BEGIN Passage shown
Crown rot is one of the more severe problems affecting orchids. It occurs when water has gone inside the crown, which leads to rotting over time.
In nature, as orchids grow in the air, they grow sideways or ‘upside-down’ – this way, the crown can’t collect water, and therefore crown rot can’t occur.
As houseplants, we grow orchids upright, exposing the crown – if any water goes inside of it, which can quickly happen if not careful with watering, this can soon lead to crown rot.
If you ever get water in the crown, take some paper towel and put the corner of it inside the crown; keep it there until as much water as possible has been absorbed.
How to know your orchid is suffering from crown rot?
The crown has turned black, and some of the leaves might be falling off. Remaining leaves can be yellow by the crown.
The chances to save an orchid from crown rot aren’t the best, but you can still go ahead and try.
Unpot the orchid and remove the old media; remove all the mushy or dead roots, and spray the whole plant with Hydrogen peroxide 3%.
Let air-dry for a moment, and then wipe off any excess water left behind. Repot the orchid in a clean pot using fresh potting media. Make sure not to pot the orchid too deep in the media, as we want the crown to stay dry.
Next, apply ground cinnamon in the crown – this limits the fungal infection and prevents it from spreading.
Now all you can do is wait and hope for the best. Water your orchid as required.
How to save an orchid without roots?
It’s not unheard of to have an orchid without roots – maybe it lost them due to dehydration or root rot. Either way, there’s still a chance you can save your orchid.
Next, place the plant inside a see-through plastic container with a lid on. This creates a humid environment for your orchid. Due to being left with very few to none roots, it needs additional humidity to survive.
This can be absorbed from the humid air through the leaves. So as a temporary aid, you can place your orchid inside a plastic container – even a plastic bag will do. Give it fresh air daily, or every few days.
Overheating can occur when the orchid is placed in direct sunlight during hot temperatures. Sunburn causes the leaves to turn yellow, so it’s quite easy to diagnose.
The first thing you need to do is to immediately relocate your orchid. Find a place in your orchid room where the plant can still get plenty of bright light – somewhere near the window, but far enough out of direct sunlight.
If you live in a cooler climate, it’s fine to keep your orchids on the windowsill, but move them further in the room once the warm season starts.
The sunburned leaves will fall off naturally, but you can also cut them off.
If you have exceeded the dosage recommendations on the fertilizer bottle, there’s a good chance you’ve over-fertilized your orchid causing root burn.
What you can do with a mild case of root burn, is to flush out the excess fertilizer from the media and roots, by soaking it.
Repeat once or twice to ensure you’ve flushed out as much of the fertilizer as possible.
With an extreme case of root burn, it’s better to repot the orchid. Cut out all the dead roots with sterilized scissors/pruners, rinse or soak with clean water, and repot in fresh potting media.
When using fertilizer, it’s important not to over-fertilize. The safest way to go is to give only half of the recommended dosage.
Many orchid growers swear by “Weakly, weekly.” However, it’s up to you if you want to use fertilizers all the time, only occasionally, or never.
Drastic temperature changes
Orchids are sensitive to extreme temperature changes. Too cold causes ‘cold stress’, and too hot ‘heat stress.’
In both cases, you need to relocate your orchid into a spot that is neither too hot nor too cold.
Cut out any affected leaves, sealing the cut mark with powdered cinnamon. Check the roots.
I hope this article has helped you detect what’s wrong with your orchid, and how you can save it.
It’s best to make a habit to check your orchids regularly; inspect for any changes. The sooner you detect a problem, the better chance you have to save a sick orchid!
Pests, rotting, sunburns, dehydration – so many problems can arise. Luckily with the right care, most orchids can be saved.
Thank you for reading, and good luck with saving your orchid!
END Passage shown
What to work on:
a - Summarize the orchid passage in two sentences.
b - Set down the exact part of the orchid passage that opens with the words containing "Let air-dry for" and closes with "it from spreading.".
BEGIN Data provided
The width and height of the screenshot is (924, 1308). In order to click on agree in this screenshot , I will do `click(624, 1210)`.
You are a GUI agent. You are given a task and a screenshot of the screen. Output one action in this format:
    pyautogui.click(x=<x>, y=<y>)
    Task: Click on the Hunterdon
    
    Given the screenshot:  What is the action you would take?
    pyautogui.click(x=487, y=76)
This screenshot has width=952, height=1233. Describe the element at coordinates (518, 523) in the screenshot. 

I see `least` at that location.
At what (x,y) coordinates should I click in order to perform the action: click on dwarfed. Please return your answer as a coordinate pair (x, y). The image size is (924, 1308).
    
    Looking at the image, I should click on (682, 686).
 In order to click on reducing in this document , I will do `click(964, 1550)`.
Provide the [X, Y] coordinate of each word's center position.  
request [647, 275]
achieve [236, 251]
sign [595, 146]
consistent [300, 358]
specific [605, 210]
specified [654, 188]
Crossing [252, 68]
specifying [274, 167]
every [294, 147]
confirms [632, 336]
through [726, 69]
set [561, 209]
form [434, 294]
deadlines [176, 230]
END Data provided
Results for the exercise:
a - Orchids can suffer from problems such as crown rot, loss of roots, sunburn from direct sunlight, root burn from over-fertilizing, and drastic temperature changes. The remedies include repotting in fresh potting media, applying cinnamon, keeping the plant in a humid plastic container, relocating it, and flushing out excess fertilizer.

b -
Let air-dry for a moment, and then wipe off any excess water left behind. Repot the orchid in a clean pot using fresh potting media. Make sure not to pot the orchid too deep in the media, as we want the crown to stay dry.
Next, apply ground cinnamon in the crown – this limits the fungal infection and prevents it from spreading.